Do you know that dyslexia is also known by other names such as auditory processing disorder, orthographic processing difficulties, visual processing disorder or phonemic awareness deficit? What dyslexia is called often depends on the specialist carrying out the testing and the extent of their knowledge about dyslexia.
Have you ever wondered how dyslexia develops? This was one of the burning questions I have when I was researching on ways to help my daughter. I found the answer in Ron Davis' book, The Gift of Dyslexia.
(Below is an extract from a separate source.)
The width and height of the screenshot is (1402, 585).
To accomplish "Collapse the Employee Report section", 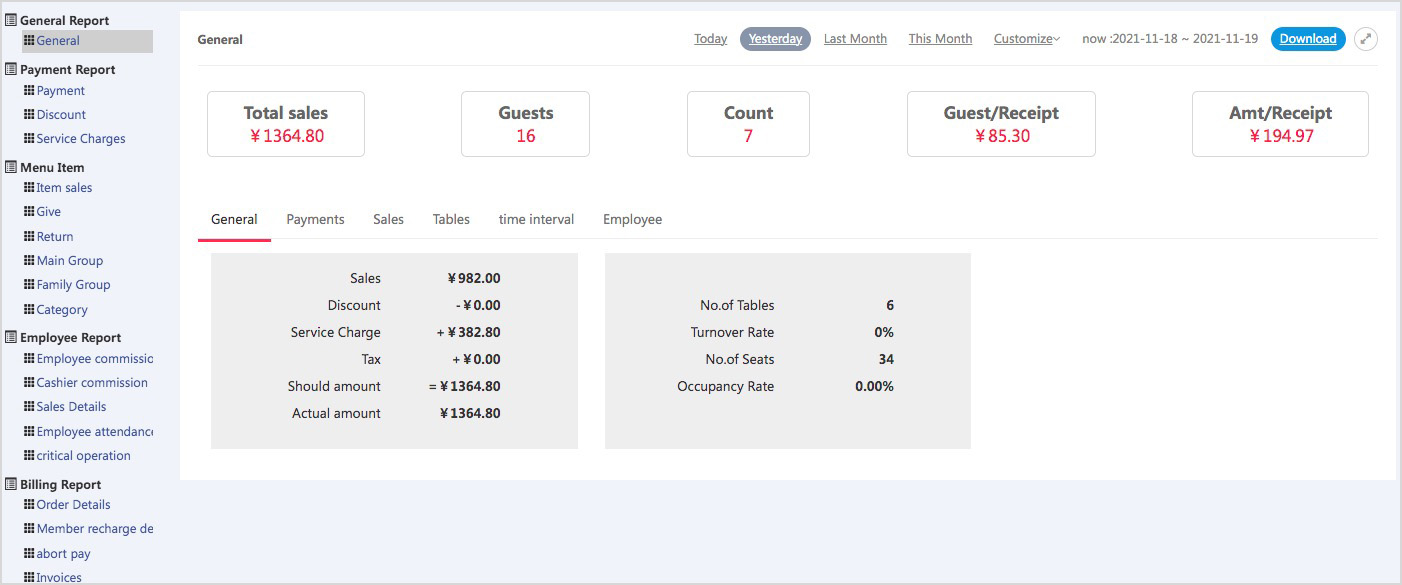I will pos(70,338).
The symptoms of dyslexia that we see in our children (omitting or skipping words or lines, substituting words, inconsistent spelling, ignoring or omitting punctuation marks, difficulty making certain speech sounds, poor sense of direction, problem with balance and coordination, frequent loss of train of thought, difficulty getting the sequence of thoughts down, etc) stem from their confusion with letters, common sight words, speech sounds, punctuation marks as well as math symbols and numerals.
When they reach their threshold for confusion, false sensory perceptions kick in which affect their vision, hearing, balance/coordination and sense of time, which then translates to mistakes.
Dyslexia is a big umbrella that covers different areas of weaknesses. It's not difficult to see intervention programmes or tools that are developed to target a specific area, depending on what that specialist's specialisation is, but what the child needs is a holistic approach to resolve the root cause of dyslexia.